Common name

Tomentose cochineal scale

Field characters

Body broadly oval or rotund; round in lateral view; body dark purple or red, bright red when crushed, covered by thin filamentous ovisac secretion, individuals usually distinct in heavy infestations; body visible through secretion. Occurring on pads of host.

Validation characters

Two distinct sizes of dorsal setae, larger size robust, apices truncate, forming 3 pairs of longitudinal lines on dorsum from head or thorax to apex of abdomen, smaller size scattered over dorsum becoming increasingly smaller and more slender anteriorly; tubular ducts abundant, most quinquelocular pore clusters with 1 or 2 associated tubular ducts; ventral wide-rimmed quinquelocular pore clusters absent from medial areas of thorax and abdomen; ventral narrow-rimmed quinquelocular pores sometimes abundant in medial areas of thorax and abdomen; anterior portion of anal ring without sclerotization. Other characters: Hind femur with large translucent pores; antennae 7-segmented; quinquelocular pores arranged in clusters; anal ring without setae.

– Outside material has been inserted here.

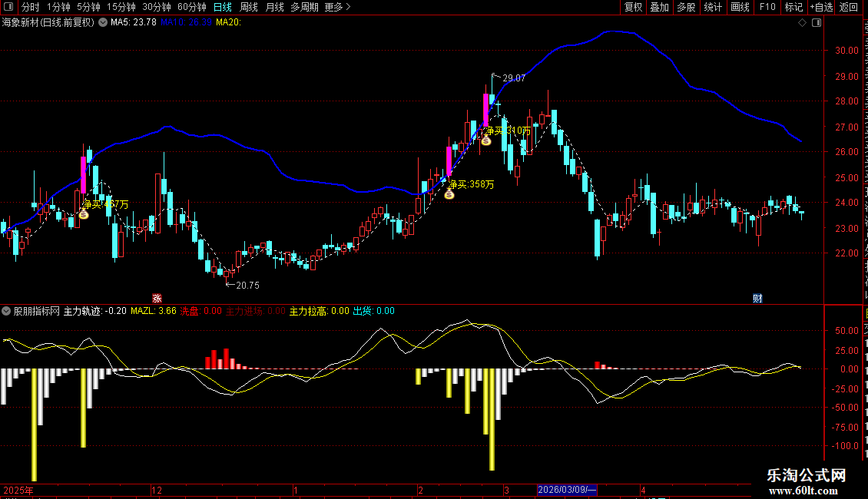This screenshot has height=499, width=868.
Task: Expand the 股朋指标网 sub-indicator dropdown
Action: click(x=6, y=311)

Dactylopius tomentosus seems to be most similar to D. confusus by having numerous tubular ducts, 2 distinct sizes of enlarged setae, and no ventral wide-rimmed pore clusters in medial areas of thorax and abdomen. Dactylopius tomentosus differs by having large sized dorsal setae present on abdomen and thorax (confined to posterior 2 or 3 abdominal segments on D. confusus) and by having anterior portion or anal ring represented by narrow sclerotization (no sclerotization on D. tomentosus).

U.S. quarantine notes

This species was intercepted once at U. S. ports-of-entry between 1995 and 2012, originating from Mexico. We also have examined specimens taken in quarantine from Mexico (Opuntia). ScaleNet includes hosts in the genera Cereus and Opuntia in the Cactaceae from all zoogeographic regions except the Oriental region. The species seems to prefer columnar species of Opuntia. No species of Dactylopius other than D. coccus Costa, D. confusus (Cockerell), D. opuntiae (Cockerell), and D. tomentosus have been taken at U. S. ports-of-entry.

Important references

DeLott1974a; Gill1993; Mann1969; PerezGKo1992.